Elle s'arrêta net et resta silencieuse longtemps à me dévisager tandis que ses paroles pénétraient tout mon être. Pourquoi les films ne l'expliquaient-ils pas comme ça ?

« Est-ce que tu les as ressentis tous dans ta vie, Alegria ? » demandai-je le cœur haletant.

« Oui, Borys, » commença-t-elle en souriant avant d'ajouter : « Mais jamais en même temps et encore plus rarement avec la même personne. » 
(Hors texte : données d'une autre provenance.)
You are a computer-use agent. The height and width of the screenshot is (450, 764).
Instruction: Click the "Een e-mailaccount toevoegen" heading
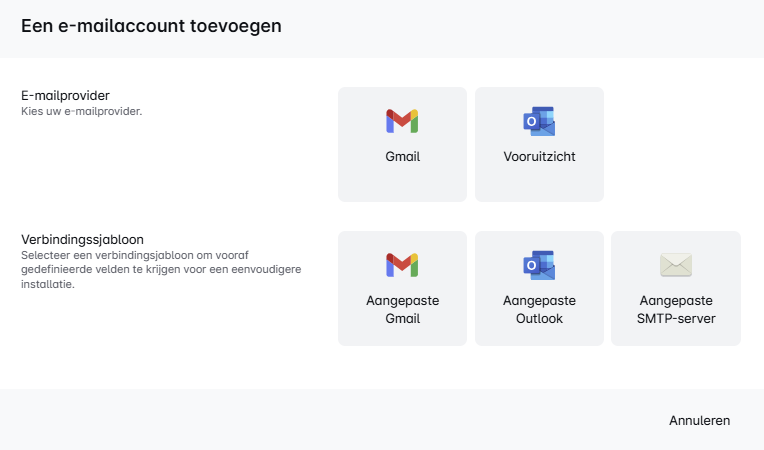(x=151, y=26)
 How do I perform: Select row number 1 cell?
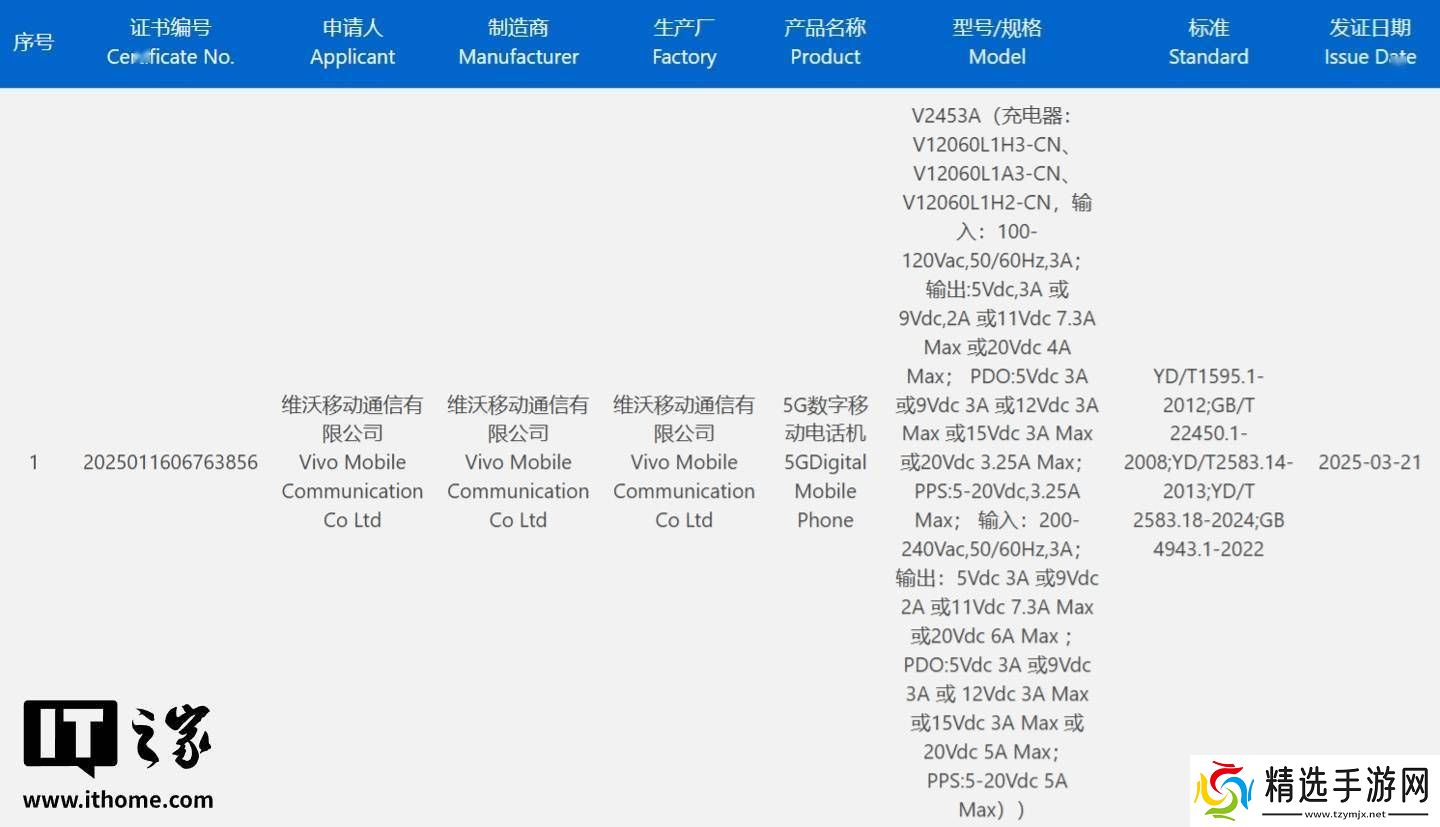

Elle ajouta en me souriant tendrement : 

« Contrairement aux histoires qu'on raconte, les couples qui 'marchent' ou 'restent ensemble' ne sont pas nécessairement ceux qui soi-disant s'aiment vraiment. Subvenir aux besoins émotionnels de quelqu'un et subvenir aux besoins sexuels ou financiers de quelqu'un n'ont rien à voir ensemble. Encore moins dans un monde où ce sont les autres, la société, qui décident avec qui on est mieux. »

Elle s'arrêta un instant avant de poursuivre le sourire aux lèvres :

« Mais, ça peut arriver une ou deux fois dans une vie qu'on puisse éprouver les cinq à la fois avec une seule personne, mais comme j'ai déjà dit jamais au même moment. S'il t'arrive d'avoir cette chance ne serait-ce qu'une fois dans ta vie, prépare-toi à être consumé comme un papillon de nuit, irrésistiblement attiré par la chaleur d'une lumière qui peut te détruire. »

Elle s'arrêta à nouveau un court instant pour me regarder intensément.

« L'attraction n'est pas toujours fiable, car elle vient trop souvent de notre conditionnement à la petite enfance et les images dont la société nous abreuve tout le long de notre vie ; la luxure est facile, mais toujours éphémère ; la complicité peut venir vite, mais elle demande du courage ; la loyauté requiert la confiance ; et pas tout le monde sait apprécier ni donner de l'affection aux autres. »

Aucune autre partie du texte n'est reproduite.